Albert est de ceux-là. Petit et chétif, il fut considéré comme inapte au combat lors de la grande mobilisation, mais malgré cela, il s’engagea volontairement en 1914, il a 17 ans. À Réauville, son père paysan veut le garder aux champs. Le gamin rêve de champ d’honneur. Pour se faire enrôler, il triche sur son âge. Et pour monter en première ligne, il se fait la belle en espérant qu’on lui applique la punition qui pend au nez des déserteurs : la ligne de front.
D’incroyables histoires de bravoure jalonneront ses quatre années de front, pendant lesquelles il capturera 1.180 soldats allemands, sera blessé à 9 reprises, à chaque fois, il refuse d’être envoyé à l’arrière pour y être soigné. Un jour il s’opère lui-même pour s’extraire une balle dans la maxillaire inférieure. Il apprendra l’anglais, l’allemand et l’arabe auprès de ses compagnons de tranchée.
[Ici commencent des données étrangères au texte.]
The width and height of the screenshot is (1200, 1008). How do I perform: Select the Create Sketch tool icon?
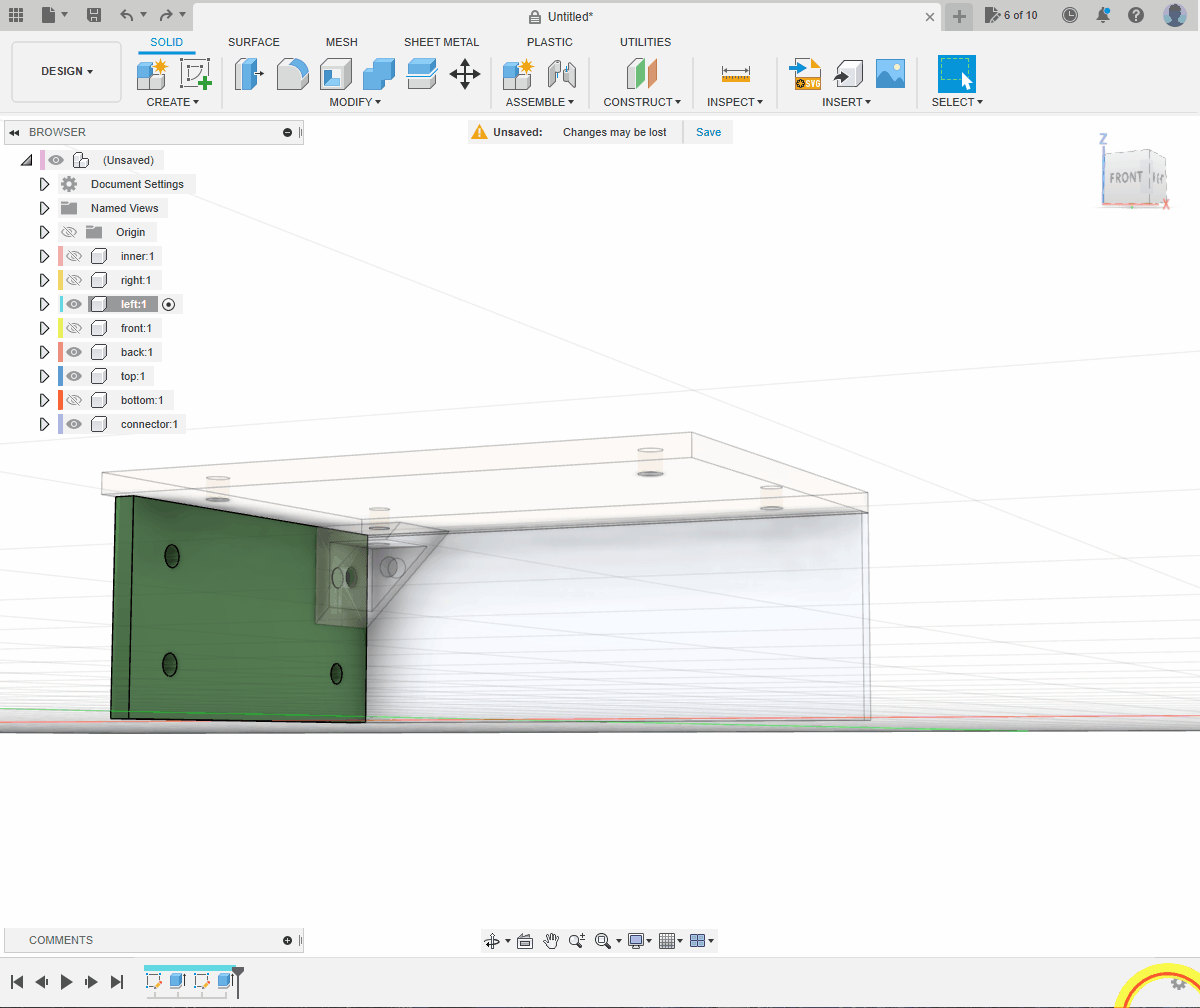pyautogui.click(x=196, y=74)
Eh oui, il fut un temps, pas si lointain, où Français de souche et musulmans se battaient côte à côte pour la sauvegarde de la France éternelle.
Affecté au 30e bataillon de Chasseurs à pied en octobre 1914 puis au 27e bataillon en juillet 1915, il peut laisser libre cours à son courage et à son inconscience. Tête brûlée, il se porte volontaire pour les missions jugées perdues d’avance. En Alsace, un blockhaus allemand bourré de mitrailleuses barre la route aux attaques françaises. Roche convainc ses supérieurs : la nuit, les Allemands allument un poêle pour se réchauffer. Il suffit de jeter des grenades dans le tuyau pour en être débarrassé. Mission accomplie : Roche revient avec huit prisonniers et les mitrailleuses de l’ennemi.
À Sudel, toute sa section a été fauchée. Un soldat normalement constitué aurait fui ou se serait rendu. Roche braque aux créneaux les fusils de ses camarades morts et court de l’un à l’autre pour tirer. Imaginant la tranchée solidement tenue, les Allemands battent en retraite.
Un de ses plus improbables faits d’armes fut lors d’une mission de reconnaissance, où il sera capturé avec son lieutenant qui venait de prendre une balle. Pendant son interrogatoire, il réussira à tuer ses geôliers, à prendre leurs armes, à capturer 40 Allemands et, au passage, à récupérer son lieutenant pour rentrer avec lui sur le dos.
Au chemin des Dames, son capitaine gît blessé entre les lignes. Roche rampe six heures à l’aller et quatre heures dans l’autre sens pour le récupérer. De retour, il s’endort dans un trou de guetteur. Une patrouille le découvre et pense avoir affaire à un déserteur. Cette fois-ci, c’est le peloton d’exécution qui l’attend. In extremis, un courrier arrive porteur d’un message de son capitaine revenu à lui : il le propose pour la médaille militaire…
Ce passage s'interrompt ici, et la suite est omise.